Greatest common divisor of a^{2^n}-1 and b^{2^n}-1

2011-07-14T20:42:09Z

Let a and b be coprime integers. Do we know, expect, or unexpect that there are infinitely many primes p which divide

$gcd(a^{2^n} - 1, b^{2^n}-1)$

for some n? Certainly any Fermat prime will divide both if I let n get large enough, but one doesn't know whether there are infinitely many of those.

Answer by Gerry Myerson for Greatest common divisor of a^{2^n}-1 and b^{2^n}-1

2011-07-15T00:31:42Z

Just to get a feeling for what's going on here, I asked Maple for $\gcd(2^{2^n}-1,3^{2^n}-1)$ for $n=1,2,\dots,20$ and got

1 for $n=1$,

5 for $n=2,3$,

$85=5\cdot17$ for $n=4,5,6,7$,

$21845=5\cdot17\cdot257$ for $n=8,\dots,15$,

$1431655765=5\cdot17\cdot257\cdot65537$ for $n=16$ to $n=19$, all pretty much as expected, then

$19515599812384085=5\cdot17\cdot257\cdot65537\cdot13631489$ for $n=20$.

The first few results are as expected from the question statement, as 5, 17, 257, and 65537 are Fermat primes. 13631489 is a factor of a Fermat number.

Answer by jp for Greatest common divisor of a^{2^n}-1 and b^{2^n}-1

2011-07-15T10:51:30Z

One can rewrite your problem as follows:

For $p$ prime, $p\mid a^{2^n}-1$ for some $n$ is equivalent to $\mathrm{ord}_{\mathbb{F}_p^\times}(a)$ being a power of $2$.

The probability for a random element of the multiplicative group $\mathbb{F}_p^\times$ to have order a power of $2$ is $\frac{2^n}{p-1}$ where $n$ is chosen maximal among the natural numbers $m$ with $2^m \mid p-1$.
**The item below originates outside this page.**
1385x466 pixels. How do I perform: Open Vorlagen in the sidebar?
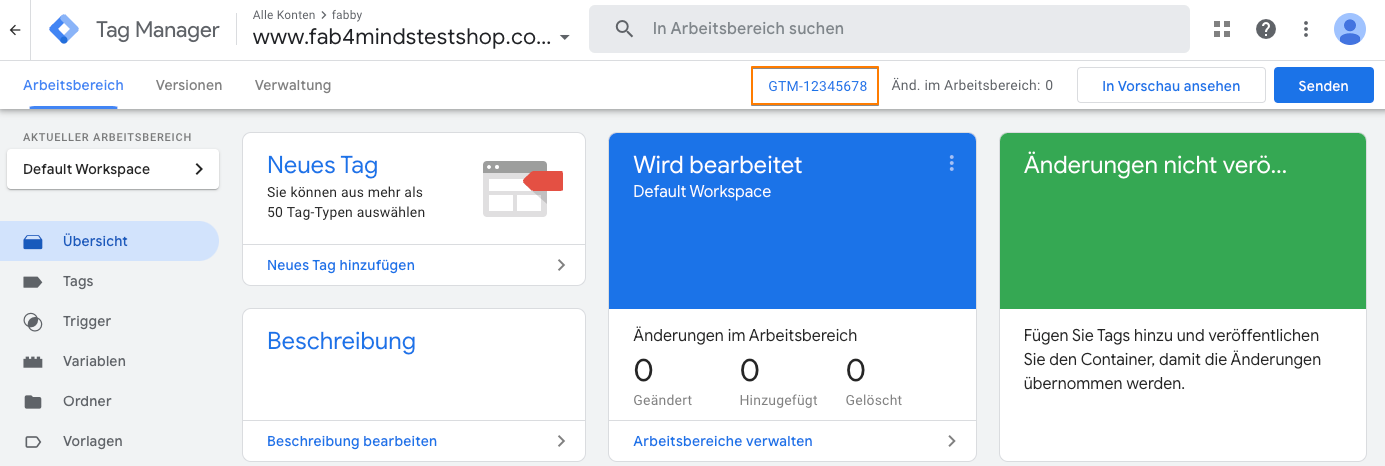tap(91, 441)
A naive (hopefully not too naive) heuristic for the expected number of primes dividing both $a^{2^n}-1$ and $b^{2^n}-1$ for some $n$ is $-$ assuming that both conditions are independent:

$$\sum_{n\in\mathbb N}\sum_{\mbox{$p\in\mathbb{P}$ : $n$ maximal w.r.t. $p = 1 \bmod 2^n$}} \left(\frac{2^n}{p-1}\right)^2 \approx \sum_{n\in\mathbb N} \sum_{q\in\mathbb N} \frac{1}{\log(q\cdot 2^n+1)\cdot q^2}$$

For the approximation the heuristics is used that the probability for a number $m$ to be prime is about $\frac{1}{\log m}$. As the latter sum diverges one would expect that infinitely many primes divide your greatest common divisor for some $n$.

Answer by Anonymous for Greatest common divisor of a^{2^n}-1 and b^{2^n}-1

2011-07-17T01:45:47Z

A comment on one of Joe's questions: Let $B$ be any real number. It is known unconditionally that there are infinitely many $m$ for which $\phi(m)$ is a square and for which the smallest prime factor of $m$ exceeds $B$. One can even take $m$ as a product of two primes here; see, e.g., article 4 from

http://www.integers-ejcnt.org/vol11a.html

or an arXiv preprint of Tristan Freiberg.

If we choose $B$ larger than $|a|$ and $|b|$, then $m \mid \gcd(a^{\phi(m)}-1, b^{\phi(m)}-1)$, and so there is a prime $> B$ in the support of $\gcd(a^{n^2}-1, b^{n^2}-1)$.